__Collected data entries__
※

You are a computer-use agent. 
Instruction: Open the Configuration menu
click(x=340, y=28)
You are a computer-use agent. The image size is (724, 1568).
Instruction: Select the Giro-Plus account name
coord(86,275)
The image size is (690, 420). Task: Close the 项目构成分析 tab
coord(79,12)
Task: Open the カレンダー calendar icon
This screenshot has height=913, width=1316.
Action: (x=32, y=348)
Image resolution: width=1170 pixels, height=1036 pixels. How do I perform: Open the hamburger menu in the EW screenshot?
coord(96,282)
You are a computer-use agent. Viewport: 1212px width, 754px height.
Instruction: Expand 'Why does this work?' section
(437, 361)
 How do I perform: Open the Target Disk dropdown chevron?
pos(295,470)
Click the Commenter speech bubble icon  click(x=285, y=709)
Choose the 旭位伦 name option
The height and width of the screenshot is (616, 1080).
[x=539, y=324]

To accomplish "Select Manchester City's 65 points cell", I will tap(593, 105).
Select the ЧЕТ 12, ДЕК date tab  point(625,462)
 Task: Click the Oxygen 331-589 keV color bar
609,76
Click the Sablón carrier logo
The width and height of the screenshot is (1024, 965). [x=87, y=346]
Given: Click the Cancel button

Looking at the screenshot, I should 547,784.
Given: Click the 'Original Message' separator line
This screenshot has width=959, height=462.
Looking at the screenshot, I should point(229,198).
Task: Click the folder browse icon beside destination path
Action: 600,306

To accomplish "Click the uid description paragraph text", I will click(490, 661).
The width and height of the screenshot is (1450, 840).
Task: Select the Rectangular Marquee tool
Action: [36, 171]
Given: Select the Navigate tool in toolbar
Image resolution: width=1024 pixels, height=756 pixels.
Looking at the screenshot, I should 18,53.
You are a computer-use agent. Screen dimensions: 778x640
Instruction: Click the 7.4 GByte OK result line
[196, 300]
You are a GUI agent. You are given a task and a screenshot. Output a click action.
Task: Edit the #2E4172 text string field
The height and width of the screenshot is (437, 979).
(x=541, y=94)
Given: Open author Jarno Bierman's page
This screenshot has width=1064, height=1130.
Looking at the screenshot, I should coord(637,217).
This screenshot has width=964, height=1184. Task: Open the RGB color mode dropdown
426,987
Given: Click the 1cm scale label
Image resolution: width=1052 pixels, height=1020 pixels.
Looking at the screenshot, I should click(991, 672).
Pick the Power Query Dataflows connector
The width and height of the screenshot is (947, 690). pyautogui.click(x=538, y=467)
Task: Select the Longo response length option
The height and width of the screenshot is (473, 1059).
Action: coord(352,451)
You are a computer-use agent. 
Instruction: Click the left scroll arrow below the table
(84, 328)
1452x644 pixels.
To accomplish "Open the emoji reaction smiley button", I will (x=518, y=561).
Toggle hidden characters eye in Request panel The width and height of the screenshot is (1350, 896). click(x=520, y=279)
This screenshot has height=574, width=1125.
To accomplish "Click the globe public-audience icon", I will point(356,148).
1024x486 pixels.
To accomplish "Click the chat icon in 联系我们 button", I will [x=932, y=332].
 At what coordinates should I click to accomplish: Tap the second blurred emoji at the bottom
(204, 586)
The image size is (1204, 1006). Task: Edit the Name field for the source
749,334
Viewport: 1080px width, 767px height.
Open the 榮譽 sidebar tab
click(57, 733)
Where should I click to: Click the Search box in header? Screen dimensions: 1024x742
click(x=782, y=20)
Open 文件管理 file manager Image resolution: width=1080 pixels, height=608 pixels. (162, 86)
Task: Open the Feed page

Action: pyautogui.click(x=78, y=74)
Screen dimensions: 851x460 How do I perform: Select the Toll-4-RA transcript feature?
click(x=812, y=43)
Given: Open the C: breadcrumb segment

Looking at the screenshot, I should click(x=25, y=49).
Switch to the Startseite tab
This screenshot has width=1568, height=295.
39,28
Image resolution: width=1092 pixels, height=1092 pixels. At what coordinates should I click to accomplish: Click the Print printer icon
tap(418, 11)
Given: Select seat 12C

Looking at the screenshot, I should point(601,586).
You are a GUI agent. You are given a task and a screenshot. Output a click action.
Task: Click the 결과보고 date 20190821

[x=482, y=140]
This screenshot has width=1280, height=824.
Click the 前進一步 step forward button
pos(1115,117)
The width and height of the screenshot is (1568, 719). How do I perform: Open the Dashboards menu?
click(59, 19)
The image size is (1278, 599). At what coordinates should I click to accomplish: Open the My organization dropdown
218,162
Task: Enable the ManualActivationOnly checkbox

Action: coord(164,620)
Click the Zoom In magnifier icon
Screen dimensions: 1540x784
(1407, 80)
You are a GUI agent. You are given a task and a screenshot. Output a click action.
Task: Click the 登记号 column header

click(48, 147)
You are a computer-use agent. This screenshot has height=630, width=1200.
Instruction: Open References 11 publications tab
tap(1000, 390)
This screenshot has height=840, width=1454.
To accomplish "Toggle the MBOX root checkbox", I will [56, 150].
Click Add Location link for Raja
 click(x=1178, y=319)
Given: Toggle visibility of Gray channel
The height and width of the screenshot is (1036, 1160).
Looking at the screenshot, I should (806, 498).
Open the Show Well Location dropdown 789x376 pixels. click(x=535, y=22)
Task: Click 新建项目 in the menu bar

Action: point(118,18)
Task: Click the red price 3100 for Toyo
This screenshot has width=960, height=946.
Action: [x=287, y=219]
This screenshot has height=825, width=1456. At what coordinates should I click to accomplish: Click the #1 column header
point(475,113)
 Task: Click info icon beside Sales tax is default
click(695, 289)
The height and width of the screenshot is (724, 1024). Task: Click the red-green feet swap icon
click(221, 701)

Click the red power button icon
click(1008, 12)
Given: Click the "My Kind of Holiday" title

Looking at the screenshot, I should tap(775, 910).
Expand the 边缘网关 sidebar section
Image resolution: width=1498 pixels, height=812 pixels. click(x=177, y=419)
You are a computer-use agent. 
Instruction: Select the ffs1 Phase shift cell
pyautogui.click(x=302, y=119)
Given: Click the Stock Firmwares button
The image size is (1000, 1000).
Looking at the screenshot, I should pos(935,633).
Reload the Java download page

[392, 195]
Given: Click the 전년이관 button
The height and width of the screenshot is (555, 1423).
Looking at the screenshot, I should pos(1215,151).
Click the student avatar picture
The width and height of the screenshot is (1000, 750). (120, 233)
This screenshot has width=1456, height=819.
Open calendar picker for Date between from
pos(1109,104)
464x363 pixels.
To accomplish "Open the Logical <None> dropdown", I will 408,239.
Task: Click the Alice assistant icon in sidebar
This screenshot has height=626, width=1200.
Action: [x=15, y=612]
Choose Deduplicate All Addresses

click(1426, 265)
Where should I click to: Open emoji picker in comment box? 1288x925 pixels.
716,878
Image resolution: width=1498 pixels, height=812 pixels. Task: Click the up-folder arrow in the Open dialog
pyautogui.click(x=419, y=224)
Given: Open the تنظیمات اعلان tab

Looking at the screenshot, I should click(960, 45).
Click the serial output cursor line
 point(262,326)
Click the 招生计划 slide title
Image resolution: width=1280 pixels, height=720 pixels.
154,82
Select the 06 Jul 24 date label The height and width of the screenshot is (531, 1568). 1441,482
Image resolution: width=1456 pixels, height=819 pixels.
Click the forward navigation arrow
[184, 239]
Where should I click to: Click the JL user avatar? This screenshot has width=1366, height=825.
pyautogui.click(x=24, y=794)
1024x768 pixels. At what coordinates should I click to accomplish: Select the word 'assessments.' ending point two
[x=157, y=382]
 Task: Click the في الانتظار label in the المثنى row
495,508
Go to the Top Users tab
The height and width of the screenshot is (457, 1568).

※

__DIRECTIONS FOR THIS TASK__
Starting at the first of the rows above and ending at the line that contains "coord(79,12)", with both included, copy every line again, requests and all. Increase each coordinate in the answers by 78.

__SOLUTION FOR THIS PROBLEM__
You are a computer-use agent. 
Instruction: Open the Configuration menu
click(x=418, y=106)
You are a computer-use agent. The image size is (724, 1568).
Instruction: Select the Giro-Plus account name
coord(164,353)
The image size is (690, 420). Task: Close the 项目构成分析 tab
coord(157,90)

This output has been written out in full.